§ **WHAT THE TASK REQUIRES**
Every record must be written out once more, with nothing added or omitted.

§ **GIVEN ENTRIES**

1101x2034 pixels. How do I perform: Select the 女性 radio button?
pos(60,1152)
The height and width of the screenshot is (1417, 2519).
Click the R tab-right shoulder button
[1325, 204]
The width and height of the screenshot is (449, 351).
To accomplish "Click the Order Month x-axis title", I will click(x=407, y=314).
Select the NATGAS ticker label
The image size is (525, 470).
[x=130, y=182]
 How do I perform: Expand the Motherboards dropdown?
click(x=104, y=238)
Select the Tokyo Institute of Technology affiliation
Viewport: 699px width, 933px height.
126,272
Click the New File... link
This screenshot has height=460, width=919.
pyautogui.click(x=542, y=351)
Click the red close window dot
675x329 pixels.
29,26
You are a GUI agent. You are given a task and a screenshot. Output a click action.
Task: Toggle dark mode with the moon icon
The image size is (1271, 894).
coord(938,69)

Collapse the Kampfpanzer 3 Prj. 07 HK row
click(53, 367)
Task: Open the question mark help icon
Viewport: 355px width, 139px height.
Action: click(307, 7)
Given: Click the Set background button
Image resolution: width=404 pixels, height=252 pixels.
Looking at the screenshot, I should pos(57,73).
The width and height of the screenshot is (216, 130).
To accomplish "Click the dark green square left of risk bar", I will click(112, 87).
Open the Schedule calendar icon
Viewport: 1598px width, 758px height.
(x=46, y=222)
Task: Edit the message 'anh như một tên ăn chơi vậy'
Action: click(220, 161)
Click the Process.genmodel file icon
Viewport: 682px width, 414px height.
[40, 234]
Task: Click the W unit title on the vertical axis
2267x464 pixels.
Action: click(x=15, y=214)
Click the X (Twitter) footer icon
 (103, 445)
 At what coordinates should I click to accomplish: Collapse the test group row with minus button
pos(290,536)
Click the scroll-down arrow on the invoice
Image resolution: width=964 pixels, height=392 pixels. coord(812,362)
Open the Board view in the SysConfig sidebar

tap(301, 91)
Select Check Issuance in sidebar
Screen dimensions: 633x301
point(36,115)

§ **EXPECTED OUTPUT**
1101x2034 pixels. How do I perform: Select the 女性 radio button?
pos(60,1152)
The height and width of the screenshot is (1417, 2519).
Click the R tab-right shoulder button
[1325, 204]
The width and height of the screenshot is (449, 351).
To accomplish "Click the Order Month x-axis title", I will click(x=407, y=314).
Select the NATGAS ticker label
The image size is (525, 470).
[x=130, y=182]
 How do I perform: Expand the Motherboards dropdown?
click(x=104, y=238)
Select the Tokyo Institute of Technology affiliation
Viewport: 699px width, 933px height.
126,272
Click the New File... link
This screenshot has height=460, width=919.
pyautogui.click(x=542, y=351)
Click the red close window dot
675x329 pixels.
29,26
You are a GUI agent. You are given a task and a screenshot. Output a click action.
Task: Toggle dark mode with the moon icon
The image size is (1271, 894).
coord(938,69)

Collapse the Kampfpanzer 3 Prj. 07 HK row
click(53, 367)
Task: Open the question mark help icon
Viewport: 355px width, 139px height.
Action: click(307, 7)
Given: Click the Set background button
Image resolution: width=404 pixels, height=252 pixels.
Looking at the screenshot, I should pos(57,73).
The width and height of the screenshot is (216, 130).
To accomplish "Click the dark green square left of risk bar", I will click(112, 87).
Open the Schedule calendar icon
Viewport: 1598px width, 758px height.
(x=46, y=222)
Task: Edit the message 'anh như một tên ăn chơi vậy'
Action: click(220, 161)
Click the Process.genmodel file icon
Viewport: 682px width, 414px height.
[40, 234]
Task: Click the W unit title on the vertical axis
2267x464 pixels.
Action: click(x=15, y=214)
Click the X (Twitter) footer icon
 (103, 445)
 At what coordinates should I click to accomplish: Collapse the test group row with minus button
pos(290,536)
Click the scroll-down arrow on the invoice
Image resolution: width=964 pixels, height=392 pixels. coord(812,362)
Open the Board view in the SysConfig sidebar

tap(301, 91)
Select Check Issuance in sidebar
Screen dimensions: 633x301
point(36,115)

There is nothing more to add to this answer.